This blog has previously discussed the application of New York’s “Child Passenger Protection Act, or, as it is commonly called, Leandra’s Law. Under the statute, a person who is charged with drunk driving is automatically charged with a felony if children under the age of 15 are in the vehicle while the driver is intoxicated. Even a DWI first offense becomes an automatic felony.
This law is now being used to charge a New York school bus driver with a felony because she was arrested by state police when the school bus she was driving struck a utility pole in Westchester County. The accident occurred in the morning as the driver was transporting students from one school to another. Police at the scene determined that the woman was driving the bus in an “intoxicated condition.” Her blood alcohol content level was 0.13 percent. The legal maximum BAC in New York is 0.08 percent. Some students reported suffering minor injuries in the accident.
The driver was charged with a felony under Leandra’s Law, even though initial reports of the incident do not indicate whether or how many children under the age of 15 were on the bus. The driver is being held in lieu of $10,000 bond. Her arraignment is scheduled for Monday, May 18.
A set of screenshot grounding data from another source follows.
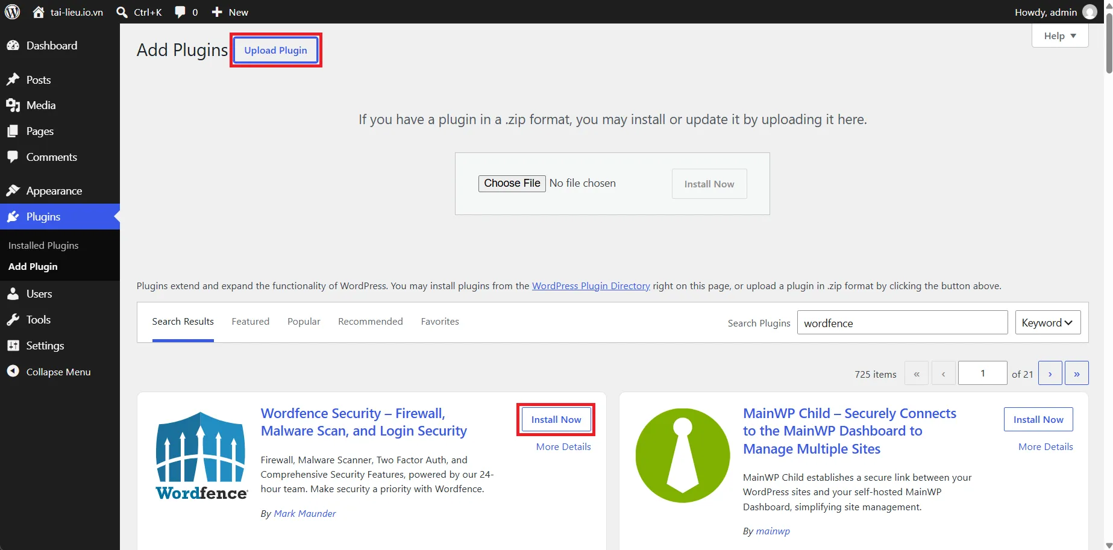The width and height of the screenshot is (1113, 550).
Task: Switch to the Popular tab
Action: [x=304, y=322]
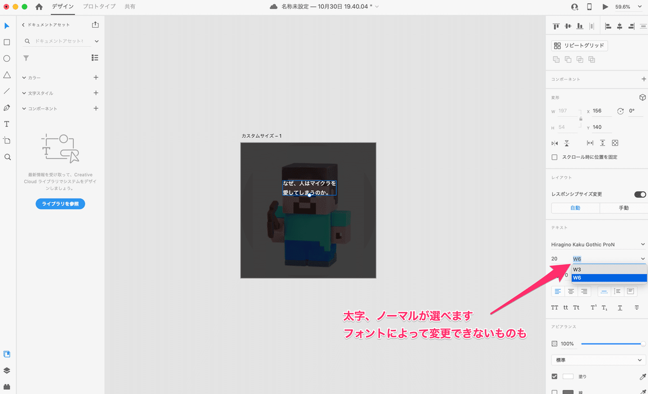Select the Rectangle tool

[6, 42]
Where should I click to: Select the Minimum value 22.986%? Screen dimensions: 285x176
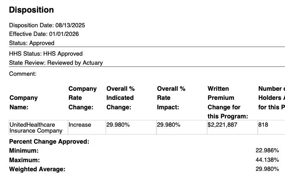[x=267, y=151]
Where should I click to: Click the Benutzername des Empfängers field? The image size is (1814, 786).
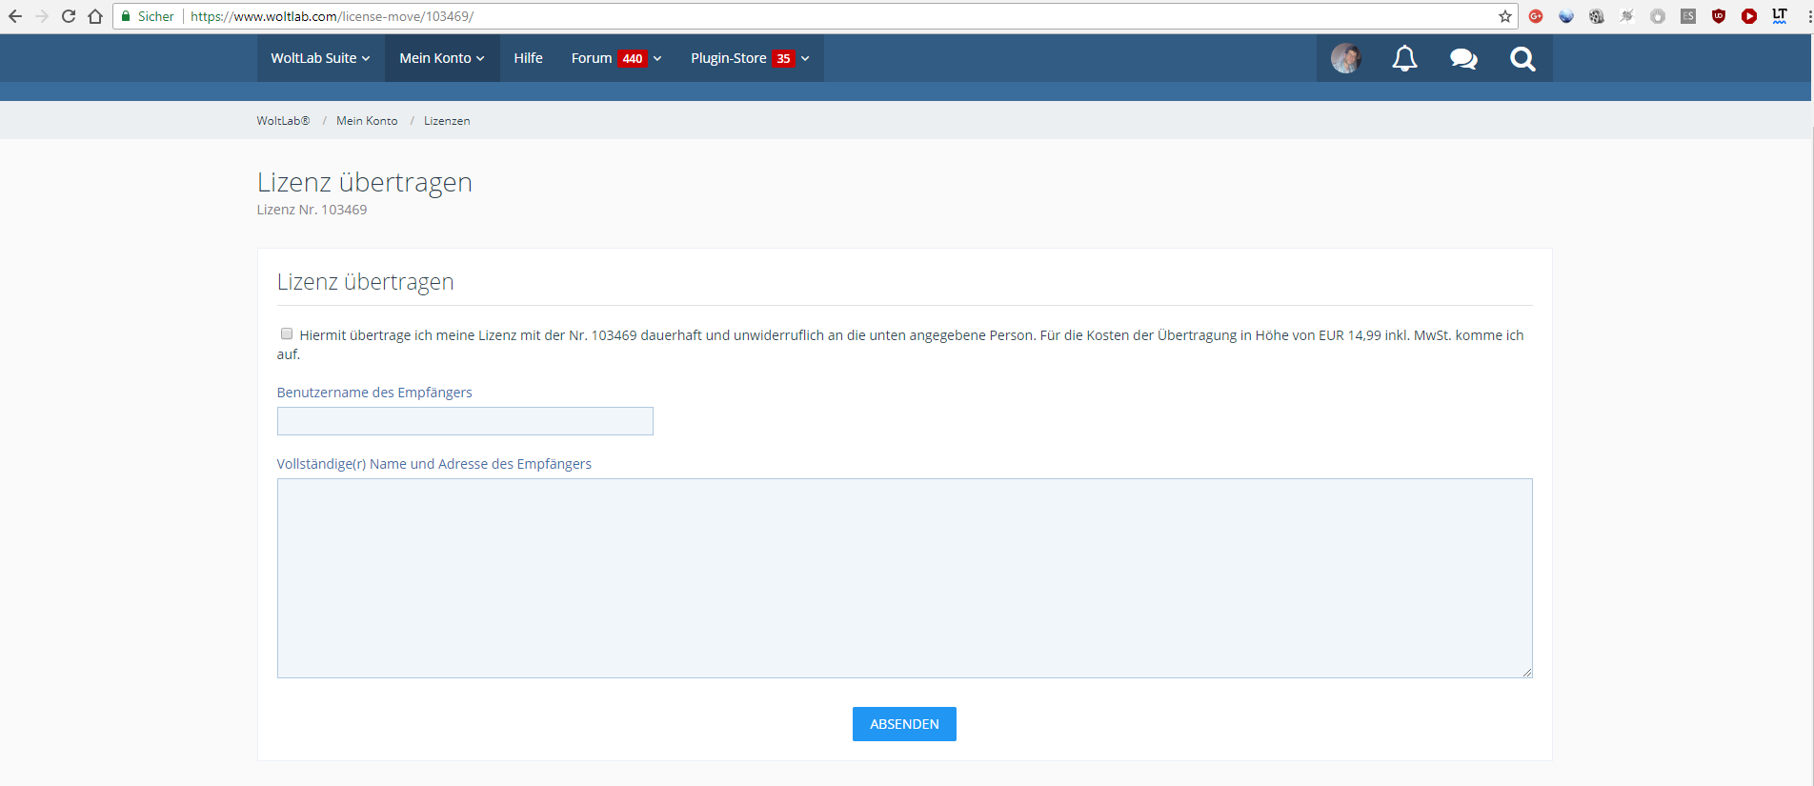coord(465,421)

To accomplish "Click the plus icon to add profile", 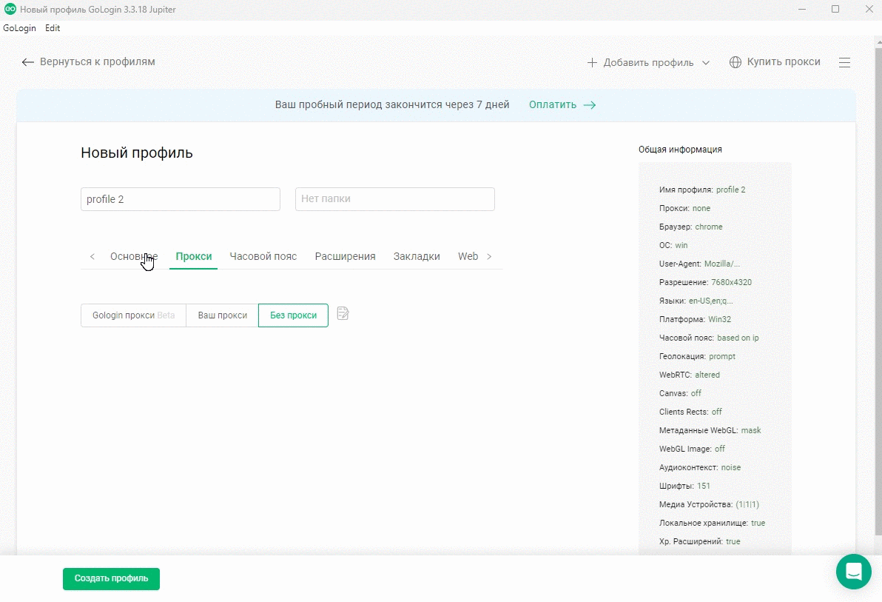I will (592, 63).
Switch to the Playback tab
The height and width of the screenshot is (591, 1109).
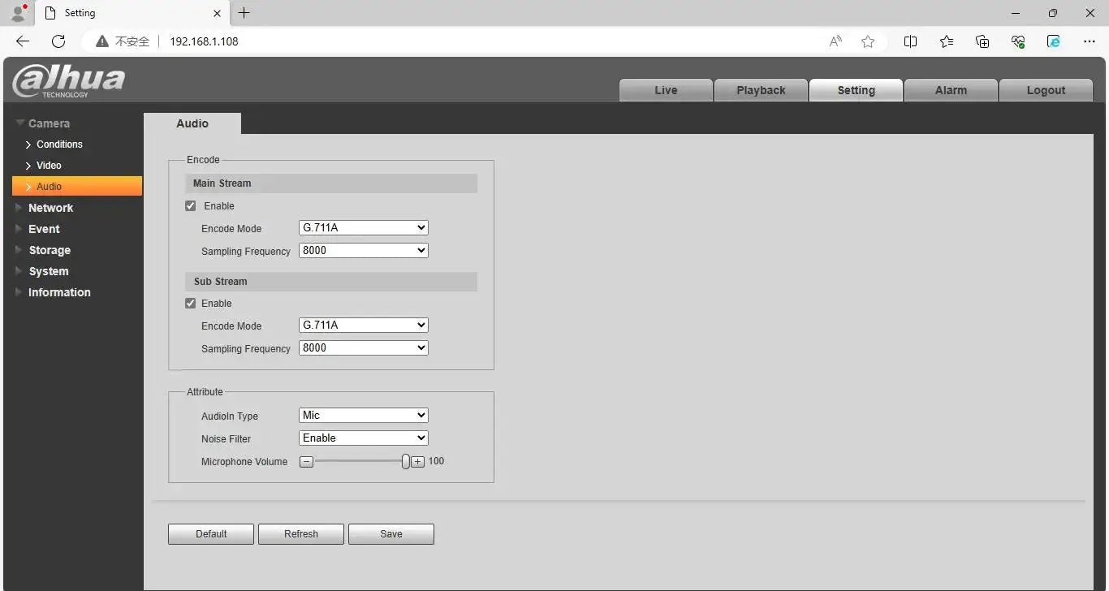click(x=761, y=90)
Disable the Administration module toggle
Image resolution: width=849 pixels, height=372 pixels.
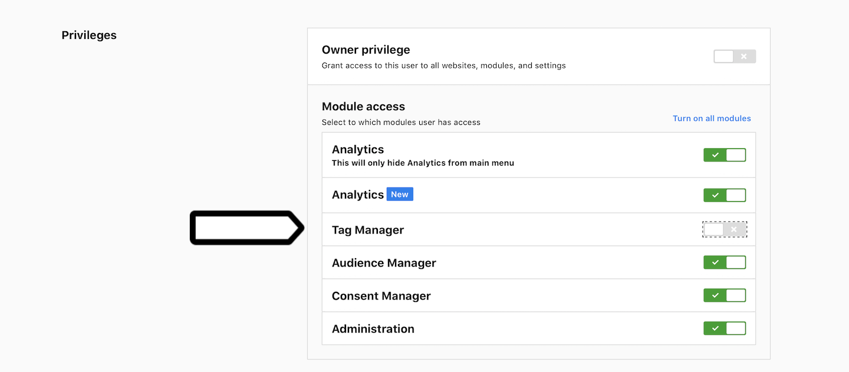pyautogui.click(x=725, y=328)
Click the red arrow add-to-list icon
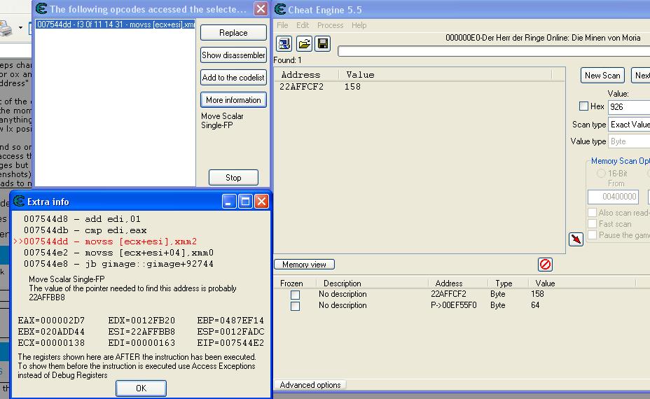This screenshot has height=399, width=650. point(576,239)
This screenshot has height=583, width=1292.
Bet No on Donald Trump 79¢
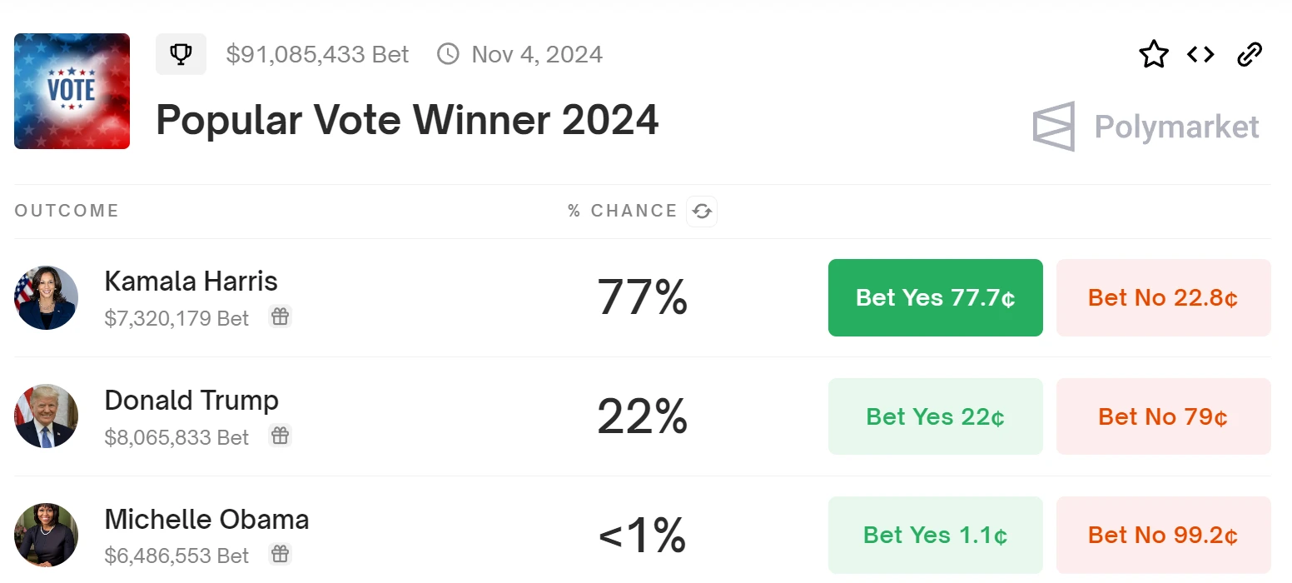click(1163, 416)
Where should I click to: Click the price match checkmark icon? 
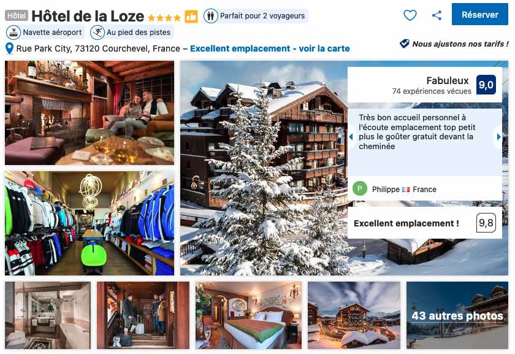[404, 44]
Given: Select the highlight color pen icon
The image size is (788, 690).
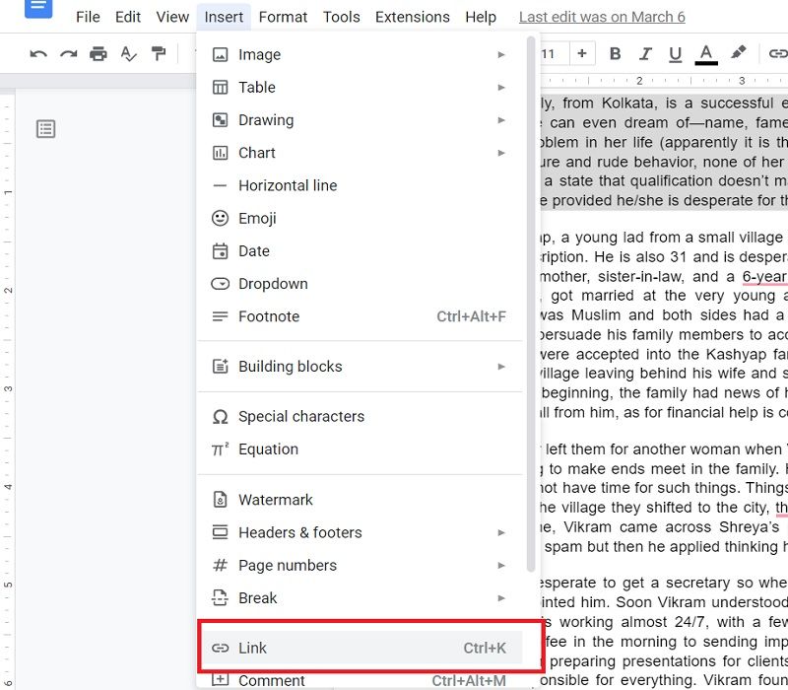Looking at the screenshot, I should [x=739, y=54].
Any arrest for violation of New York’s drunk driving laws is a serious matter. Conviction can lead to driver’s license suspension or revocation, payment of a substantial fine and imprisonment. Being charged under Leandra’s Law only makes the potential consequences more serious. Anyone who has been charged with a DWI under Leandra’s Law may wish to consult a lawyer who specializes in defending such cases. A lawyer who is knowledgeable about the state’s drunk driving statutes can provide a helpful overview of the case and an estimate of possible outcomes.